Actually this would be neater if Earth was 000, then we can just use two digits - AJS.Air and Fire are associated with masculine, spiritual and software. They have odd numbers which are also associated with these properties. Earth and Water are associated with feminine, material and hardware. They have even numbers which are also associated with these properties. I'm not going to comment on the obvious gender symbolism of the one and the zero at LSB in odd numbers
Note to cynical moderators: Please don't mod me down -1, Beardy-Weirdy. I thought this stuff up for the express purpose of assisting New Agers to rectify their money/sense discrepancies!
Je fume. Tu fumes. Nous fûmes!
Having studied in Darmstadt, let me tell you it's not a place you'll wnat to name an element after.
Unless, that is, it is a really geeky element that drinks lots of beer and never meets any women.
You see, Darmstadt's main claim to fame is its technical university which sadly results in a geek/women ratio of about 250...
I asked for a refund - and got my monkey back.
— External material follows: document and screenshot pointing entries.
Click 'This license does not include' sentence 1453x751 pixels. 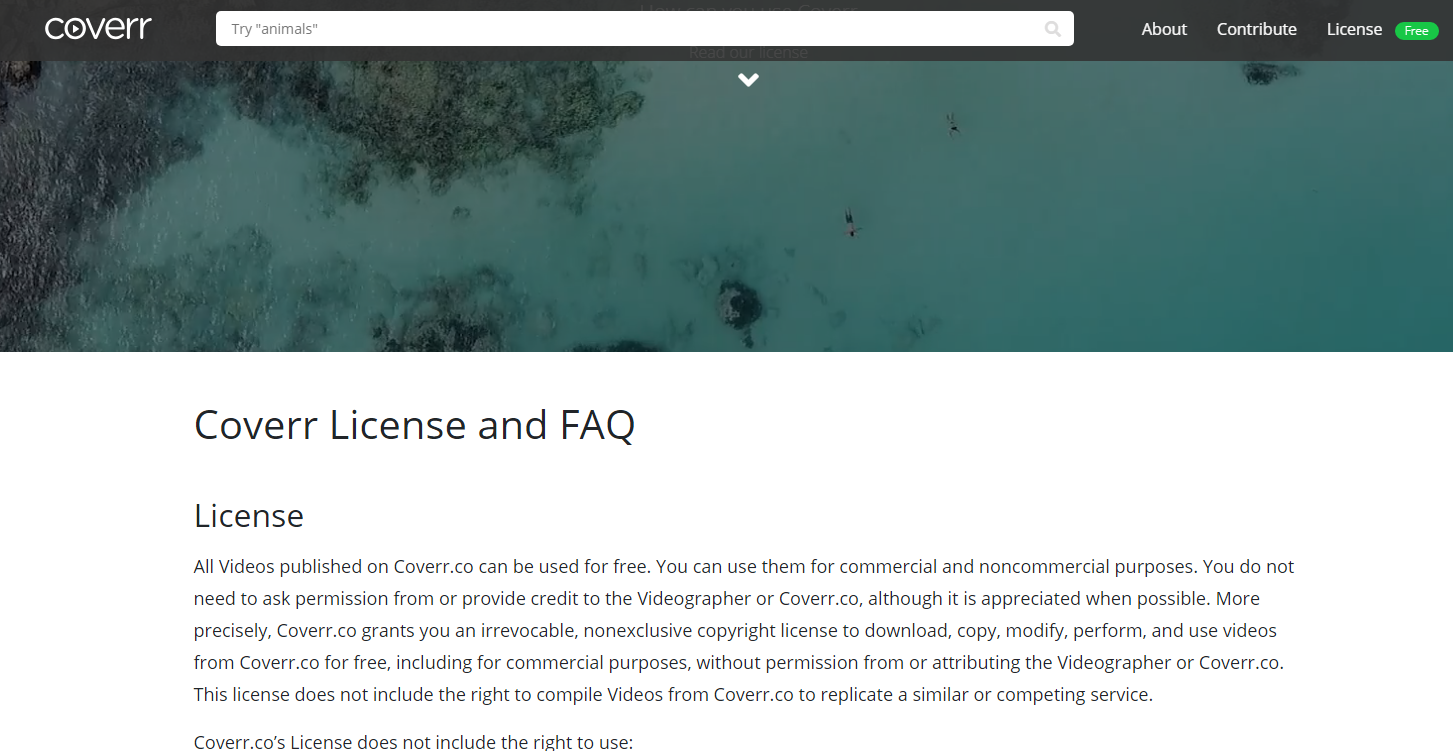(673, 695)
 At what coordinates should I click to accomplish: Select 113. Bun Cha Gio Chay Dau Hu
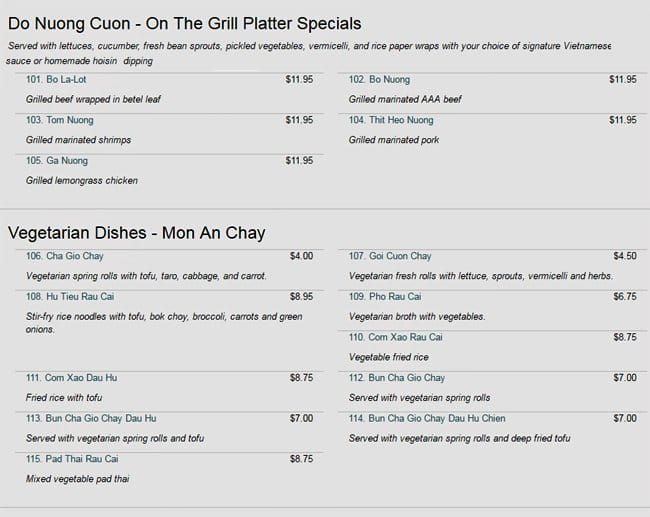coord(91,419)

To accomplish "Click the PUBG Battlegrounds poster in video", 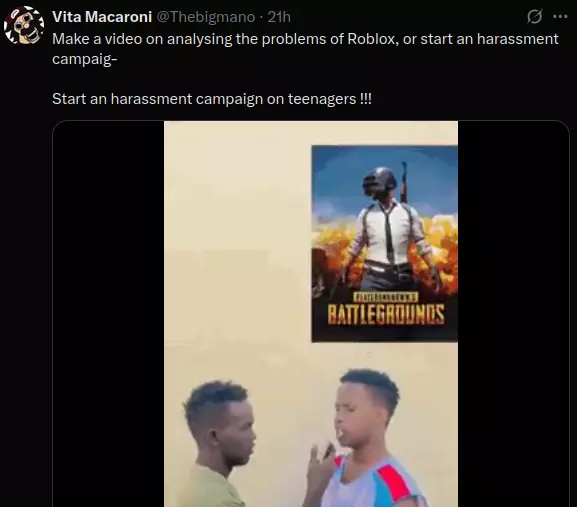I will point(385,244).
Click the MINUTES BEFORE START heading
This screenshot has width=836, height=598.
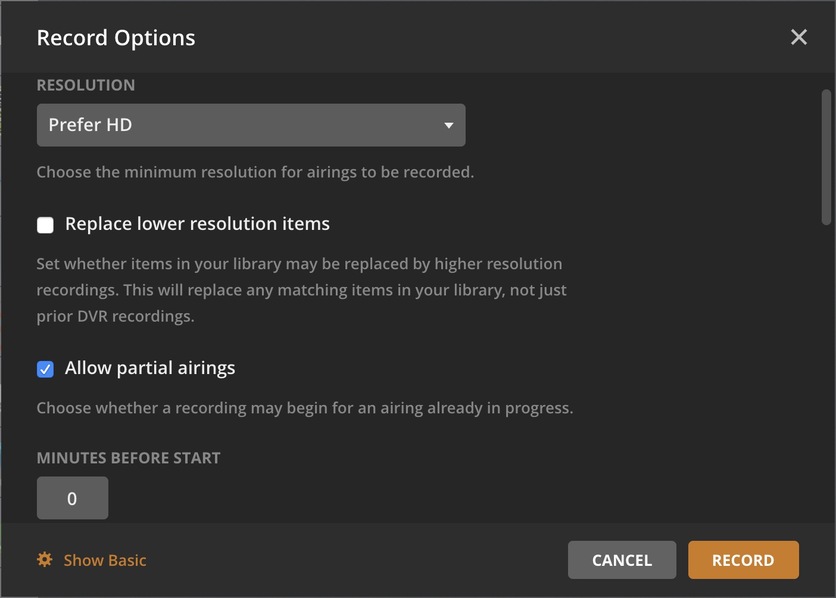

Americium is used in smoke alarms; they work by having an americium source opposite (essentially) a Geiger counter, and if the count-rate falls (due to smoke getting in the airgap between source and detector) then the alarm is triggered.
I'd call that an important use of it, to be honest.
Not exactly true. Naturally occurring Plutonium exists in trace amounts in Pitchblend. It is more common in supernova remnants.
From the EPA website:
In extremely rare cases, rocks with a high localized concentration of uranium can provide the right conditions for making small amounts of plutonium naturally. This natural process is called spontaneous fission. Only very small (trace) amounts of natural plutonium have ever been found in nature.
You can tell a great deal about the character of a man by observing those who hate him.
That's partly because adamantane is already a chemical compound. They tend NOT to like to cross those lines back and forth.
Besides, why should it be an element--because it came from a comic?
"People who do stupid things with hazardous materials often die." -- Jim Davidson on alt.folklore.urban
Good point - how about, 92 is the heaviest element occurring naturally in a 4.5B-year-old planet?
Of course, given that some of these really heavy ones have half-lives many times less than a second (this one is 110 microseconds), it seems fair to say that, for all intents and purposes, none is left. If a supernovae somehow made 10^10,000,000 atoms of this, around one atom would be left after an hour. Note that I don't think there are any stars this large.
End result is that, by the time any planet has formed in which this stuff can occur, it will have decayed.
-Looking for a job as a materials chemist or multivariat
Ytterby, Sweden has four elements named after it.
Erbium, Terbium, Ytterbium, Yttrium; all rare earths that were first discovered there.